A wide spectrum of diseases can present with fever and rash, including infections, drug reactions (e.g., DRESS; Fig 23.1 ), collagen vascular diseases, and vasculitis. These causes are listed in Table 23.1 , according to the primary cutaneous lesions: macules and papules, purpura, nodules and plaques, vesicles and bullae, and pustules. Some of these diseases (e.g., meningococcemia; Fig. 23.2 ) are life threatening and require prompt diagnosis and treatment.
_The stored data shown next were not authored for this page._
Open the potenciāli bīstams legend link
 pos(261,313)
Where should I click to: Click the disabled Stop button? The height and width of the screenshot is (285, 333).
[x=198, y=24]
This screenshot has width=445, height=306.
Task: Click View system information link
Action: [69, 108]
Figure 23.1, DRESS – d rug r eaction with e osinophilia and s ystemic s ymptoms.

Table 23.1
Fever and Rash
Macules and papules (erythematous rashes)
  • Infections

    • Viral

      • Measles (rubella, rubeola)

      • Adenovirus

      • Echovirus

      • Infectious mononucleosis

      • Human immunodeficiency virus (HIV)

      • West Nile

      • Ebola

      • Chikungunya

      • Zika

    • Bacterial

      • Staphylococcus – toxic shock syndrome

      • Streptococcus – erysipelas, rheumatic and scarlet fever

      • Typhoid fever

      • Typhus – endemic

      • Rat-bite fever

    • Treponemal

      • Erythema migrans (Lyme disease)

      • Secondary syphilis

    • Fungal

      • Cryptococcosis

  • Drug reaction with eosinophilia and systemic symptoms (DRESS)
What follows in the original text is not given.